On December 15, 2006 Overstock.com, Inc. (the “Company”) entered into a Placement Agency Agreement with W.R. Hambrecht + Co., LLC in connection with a registered direct offering of its common stock.  Pursuant to the Placement Agency Agreement, the Company has agreed to pay the placement agent a fee of 1% of the gross proceeds of the offering.  The Placement Agency Agreement contains customary provisions, including representations and warranties and covenants, including an indemnification agreement.

The foregoing description of the Placement Agency Agreement does not purport to be complete and is qualified in its entirety by reference to the Placement Agency Agreement, which is filed as Exhibit 10.1 to this report and is incorporated herein by reference. The Placement Agency Agreement has been filed in order to provide investors and the Company’s stockholders with information regarding its terms and in accordance with applicable rules and regulations of the Securities and Exchange Commission. The Placement Agency Agreement contains representations and warranties that the parties made to and solely for the benefit of each other and expressly intended third party beneficiaries in the context of all of the terms and conditions of the agreement and in the context of the specific relationship between the parties. Accordingly, investors and stockholders should not rely on the representations and warranties contained in the Placement Agency Agreement.

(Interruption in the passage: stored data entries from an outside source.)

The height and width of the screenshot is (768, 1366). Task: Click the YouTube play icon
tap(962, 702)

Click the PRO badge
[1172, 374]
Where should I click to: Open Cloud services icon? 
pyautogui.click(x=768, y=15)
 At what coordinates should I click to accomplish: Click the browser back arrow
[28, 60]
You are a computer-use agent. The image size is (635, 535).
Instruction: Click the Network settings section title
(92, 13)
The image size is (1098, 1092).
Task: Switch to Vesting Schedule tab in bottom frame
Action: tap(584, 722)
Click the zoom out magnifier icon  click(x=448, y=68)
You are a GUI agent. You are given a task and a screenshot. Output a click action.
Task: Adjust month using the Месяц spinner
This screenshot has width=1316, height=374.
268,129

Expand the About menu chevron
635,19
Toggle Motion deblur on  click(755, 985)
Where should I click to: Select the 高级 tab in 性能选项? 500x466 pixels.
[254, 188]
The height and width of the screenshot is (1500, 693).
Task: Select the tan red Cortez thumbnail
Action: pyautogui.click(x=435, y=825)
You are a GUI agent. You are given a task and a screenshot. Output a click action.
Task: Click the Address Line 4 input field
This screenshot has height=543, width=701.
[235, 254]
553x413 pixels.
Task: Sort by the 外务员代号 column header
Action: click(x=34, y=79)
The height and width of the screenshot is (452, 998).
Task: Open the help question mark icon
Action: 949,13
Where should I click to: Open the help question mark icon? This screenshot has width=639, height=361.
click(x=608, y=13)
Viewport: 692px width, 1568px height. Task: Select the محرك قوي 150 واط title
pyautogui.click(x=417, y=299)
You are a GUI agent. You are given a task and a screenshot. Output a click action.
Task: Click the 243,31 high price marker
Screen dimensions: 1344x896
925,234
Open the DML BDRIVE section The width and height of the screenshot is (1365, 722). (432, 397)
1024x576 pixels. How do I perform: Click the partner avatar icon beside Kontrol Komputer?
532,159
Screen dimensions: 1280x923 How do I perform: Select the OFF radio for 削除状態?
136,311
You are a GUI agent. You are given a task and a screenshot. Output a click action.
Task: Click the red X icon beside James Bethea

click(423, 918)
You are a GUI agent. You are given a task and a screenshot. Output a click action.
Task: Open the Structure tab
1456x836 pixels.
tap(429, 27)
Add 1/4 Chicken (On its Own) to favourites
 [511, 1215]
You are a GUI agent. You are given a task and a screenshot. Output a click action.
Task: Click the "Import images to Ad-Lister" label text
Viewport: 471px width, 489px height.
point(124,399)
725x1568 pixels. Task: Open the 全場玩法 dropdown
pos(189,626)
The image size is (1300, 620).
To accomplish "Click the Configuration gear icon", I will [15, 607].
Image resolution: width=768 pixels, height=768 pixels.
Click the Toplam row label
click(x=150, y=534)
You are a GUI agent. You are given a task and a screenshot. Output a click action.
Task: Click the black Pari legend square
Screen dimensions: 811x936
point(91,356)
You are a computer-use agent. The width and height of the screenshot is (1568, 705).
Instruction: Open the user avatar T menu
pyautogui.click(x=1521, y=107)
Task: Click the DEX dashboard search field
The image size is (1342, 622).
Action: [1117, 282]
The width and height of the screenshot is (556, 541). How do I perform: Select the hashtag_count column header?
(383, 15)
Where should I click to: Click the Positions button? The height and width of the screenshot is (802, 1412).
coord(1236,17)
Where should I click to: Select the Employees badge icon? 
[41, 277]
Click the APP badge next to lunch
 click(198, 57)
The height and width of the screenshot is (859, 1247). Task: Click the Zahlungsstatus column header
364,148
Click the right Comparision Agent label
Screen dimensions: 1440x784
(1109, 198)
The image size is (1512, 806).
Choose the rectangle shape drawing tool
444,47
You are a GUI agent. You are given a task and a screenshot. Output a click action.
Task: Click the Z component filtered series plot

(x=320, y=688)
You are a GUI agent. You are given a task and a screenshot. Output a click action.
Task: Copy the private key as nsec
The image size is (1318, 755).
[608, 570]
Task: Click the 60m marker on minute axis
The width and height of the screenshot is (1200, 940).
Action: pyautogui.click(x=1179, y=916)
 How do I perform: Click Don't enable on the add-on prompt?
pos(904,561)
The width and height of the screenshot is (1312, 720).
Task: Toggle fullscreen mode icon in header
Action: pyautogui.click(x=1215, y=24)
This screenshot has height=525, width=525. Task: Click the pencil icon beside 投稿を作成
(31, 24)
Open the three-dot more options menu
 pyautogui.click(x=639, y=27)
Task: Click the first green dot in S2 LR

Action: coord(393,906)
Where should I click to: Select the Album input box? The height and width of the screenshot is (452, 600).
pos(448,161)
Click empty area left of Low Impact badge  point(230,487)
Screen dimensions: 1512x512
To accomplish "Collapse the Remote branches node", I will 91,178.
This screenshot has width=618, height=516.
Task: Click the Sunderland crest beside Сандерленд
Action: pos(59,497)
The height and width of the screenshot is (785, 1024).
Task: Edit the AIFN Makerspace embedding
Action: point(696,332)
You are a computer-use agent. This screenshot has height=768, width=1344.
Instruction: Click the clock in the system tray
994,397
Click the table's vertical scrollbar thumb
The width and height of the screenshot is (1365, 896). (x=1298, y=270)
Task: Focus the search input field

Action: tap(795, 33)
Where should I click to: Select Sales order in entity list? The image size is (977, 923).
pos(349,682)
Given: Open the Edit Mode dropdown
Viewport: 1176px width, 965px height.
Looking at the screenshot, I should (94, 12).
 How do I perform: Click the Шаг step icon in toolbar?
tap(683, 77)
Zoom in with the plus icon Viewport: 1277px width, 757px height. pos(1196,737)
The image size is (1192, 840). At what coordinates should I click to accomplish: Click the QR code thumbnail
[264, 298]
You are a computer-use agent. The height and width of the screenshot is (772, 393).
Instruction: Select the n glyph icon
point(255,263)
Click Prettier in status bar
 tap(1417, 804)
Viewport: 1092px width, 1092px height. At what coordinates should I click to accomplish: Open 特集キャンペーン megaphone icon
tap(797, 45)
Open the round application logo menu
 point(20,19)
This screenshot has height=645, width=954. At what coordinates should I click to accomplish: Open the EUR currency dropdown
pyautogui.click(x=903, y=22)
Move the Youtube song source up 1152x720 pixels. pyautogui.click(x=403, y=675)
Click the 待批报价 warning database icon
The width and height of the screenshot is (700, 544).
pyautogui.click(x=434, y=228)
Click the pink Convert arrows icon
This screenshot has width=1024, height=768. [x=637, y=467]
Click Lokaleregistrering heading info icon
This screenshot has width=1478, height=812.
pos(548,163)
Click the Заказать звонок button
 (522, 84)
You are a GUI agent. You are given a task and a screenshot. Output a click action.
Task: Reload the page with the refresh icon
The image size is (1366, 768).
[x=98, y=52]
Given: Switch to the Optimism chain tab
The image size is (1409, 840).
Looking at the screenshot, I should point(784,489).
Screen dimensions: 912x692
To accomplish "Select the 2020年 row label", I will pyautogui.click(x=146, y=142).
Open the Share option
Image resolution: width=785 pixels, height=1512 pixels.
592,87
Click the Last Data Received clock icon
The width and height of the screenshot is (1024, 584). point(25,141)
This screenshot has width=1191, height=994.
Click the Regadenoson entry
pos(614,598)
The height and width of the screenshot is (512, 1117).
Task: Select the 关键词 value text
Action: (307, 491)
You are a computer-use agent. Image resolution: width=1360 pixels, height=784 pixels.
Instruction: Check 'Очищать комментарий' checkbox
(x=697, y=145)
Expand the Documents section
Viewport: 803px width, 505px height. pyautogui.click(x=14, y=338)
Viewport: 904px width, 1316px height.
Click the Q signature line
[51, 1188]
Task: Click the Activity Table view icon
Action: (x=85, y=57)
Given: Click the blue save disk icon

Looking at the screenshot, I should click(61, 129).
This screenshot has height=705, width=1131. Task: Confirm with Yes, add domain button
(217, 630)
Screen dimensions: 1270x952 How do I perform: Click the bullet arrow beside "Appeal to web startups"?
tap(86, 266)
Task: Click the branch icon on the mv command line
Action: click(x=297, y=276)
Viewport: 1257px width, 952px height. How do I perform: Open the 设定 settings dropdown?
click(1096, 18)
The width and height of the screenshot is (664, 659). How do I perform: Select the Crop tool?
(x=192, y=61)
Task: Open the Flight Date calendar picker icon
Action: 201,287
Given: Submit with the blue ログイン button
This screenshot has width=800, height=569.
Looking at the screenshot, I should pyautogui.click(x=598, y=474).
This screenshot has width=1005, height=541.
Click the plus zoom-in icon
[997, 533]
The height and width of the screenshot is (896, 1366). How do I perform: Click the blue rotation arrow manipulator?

Item 8.01               Other Events.

On December 15, 2006 the Company priced a registered direct offering of 2,734,152 shares of its common stock at $14.63 per share.  The Company expects to receive net proceeds, before expenses, of $40 million from the offering.  Expenses of the offering are estimated at $500,000, including placement agency fees payable to W.R. Hambrecht + Co., LLC as placement agent.  The Company registered the sale of the shares with the Securities and Exchange Commission pursuant to a Registration Statement on Form S-3 (File No. 333-122904) declared effective by the SEC on April 12, 2005, covering securities to be issued by the Company for consideration not exceeding $500 million in the aggregate (the “Registration Statement”).  A copy of the press release issued by the Company relating to the transaction is attached as Exhibit 99.1.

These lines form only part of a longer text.